The head of a trucking industry association says thousands of Canadian truckers won’t be vaccinated against COVID-19 by a deadline imposed by governments on both sides of the border, throwing a supply chain already stretched thin by the global pandemic into even more chaos. “This is making a bad situation a lot worse. It’s the perfect storm,” said Stephen Laskowski, president of the Canadian Trucking Alliance.

A mid-January deadline for the vaccine mandate was announced by the U.S. in mid-October. Canada has announced a Jan. 15 deadline for truckers crossing into this country.

Based on reports from trucking companies, Laskowski estimates that up to 20% of the 120,000 Canadian truckers who regularly cross into the U.S. might not be vaccinated by the time the deadline rolls around. “Even if every single company gets their vaccination rates up to 90%, that’s still 12,000 drivers,” said Laskowski, who’s calling on both governments to delay the deadline.

Those estimates are frightening to people in industries as varied as fruit and vegetable imports to auto parts manufacturing, who say it could wreak havoc on an already-reeling supply chain. Steve Bamford, a board member of the Toronto Wholesale Produce Association, predicted the driver shortfall will push the already-rising price of fruits and vegetables even higher. “The supply chain is already broken. You can’t take 20% of the workforce out of the mix and expect it not to have a major impact,” said Bamford, a fourth-generation produce supplier.

Bamford estimates the cost of sending a truckload of fruits and vegetables from California to Toronto could double from its current range of $6,000-$7,000. “If there are 20% fewer drivers on the job, everybody’s going to be scrambling to pay the remaining ones more,” said Bamford, adding that the increased shipping costs will be passed onto wholesale customers, and eventually to prices at your local fruit and vegetable stand. “You have to pass those costs along, or you’d go out of business pretty quickly,” said Bamford.

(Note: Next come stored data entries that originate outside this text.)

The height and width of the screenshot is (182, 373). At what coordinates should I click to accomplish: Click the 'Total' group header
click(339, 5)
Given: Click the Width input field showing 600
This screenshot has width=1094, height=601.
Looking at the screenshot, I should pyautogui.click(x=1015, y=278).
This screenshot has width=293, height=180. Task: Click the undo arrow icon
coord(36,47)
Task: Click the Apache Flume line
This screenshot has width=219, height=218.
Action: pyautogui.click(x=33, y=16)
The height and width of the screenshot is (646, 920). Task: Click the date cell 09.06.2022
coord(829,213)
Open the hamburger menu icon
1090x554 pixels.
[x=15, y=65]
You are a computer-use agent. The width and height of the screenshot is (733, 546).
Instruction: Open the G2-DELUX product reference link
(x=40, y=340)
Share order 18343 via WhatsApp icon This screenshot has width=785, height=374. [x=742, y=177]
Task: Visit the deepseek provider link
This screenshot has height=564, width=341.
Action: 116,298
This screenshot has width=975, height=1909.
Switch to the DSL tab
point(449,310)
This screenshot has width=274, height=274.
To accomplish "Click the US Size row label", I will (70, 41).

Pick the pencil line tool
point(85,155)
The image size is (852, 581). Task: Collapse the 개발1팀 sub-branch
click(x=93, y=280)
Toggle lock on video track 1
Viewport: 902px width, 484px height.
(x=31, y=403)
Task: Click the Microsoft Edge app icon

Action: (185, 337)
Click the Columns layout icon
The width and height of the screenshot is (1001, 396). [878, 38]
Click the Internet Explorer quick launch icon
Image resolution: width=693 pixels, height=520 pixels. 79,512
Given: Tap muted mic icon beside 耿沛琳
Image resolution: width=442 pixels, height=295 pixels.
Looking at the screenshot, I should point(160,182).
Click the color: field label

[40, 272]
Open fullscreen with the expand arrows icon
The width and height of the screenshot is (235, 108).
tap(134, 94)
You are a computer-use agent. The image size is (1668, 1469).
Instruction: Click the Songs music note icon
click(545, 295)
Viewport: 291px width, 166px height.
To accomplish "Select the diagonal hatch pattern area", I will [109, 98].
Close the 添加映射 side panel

For Canada’s auto parts industry, trucking is vital, said Flavio Volpe, president of the Automotive Parts Manufacturers’ Association. “Trucking is the lifeblood of our industry. Cars get shipped via rail, parts get shipped by truck,” said Volpe, who estimated that almost half of the Canadian industry’s $35 billion output crosses the border. “This is hitting the industry at a time when supply chains are having the most difficulty they’ve had in a hundred years,” said Volpe.

Even though some ports around the world are slowly starting to unclog from the mess they’ve been in during COVID, the global supply chain is far from back to normal, said Fraser Johnson, a professor at Western University’s Ivey School of Business. “Trucking and rail are becoming huge bottlenecks. And increasing the driver shortfall won’t help,” said Johnson, who specializes in supply chain issues.

Johnson says the scale of cross-border trade is so large that even a slight reduction in truck traffic could have major economic consequences. “The Detroit-Windsor bridge has a billion dollars in goods crossing every single day,” said Johnson.

The CTA’s Laskowski agreed. “This isn’t just a trucking industry issue. This is a North American economy issue. Every single sector will be affected, from manufacturing, to electronics, to food and auto parts.”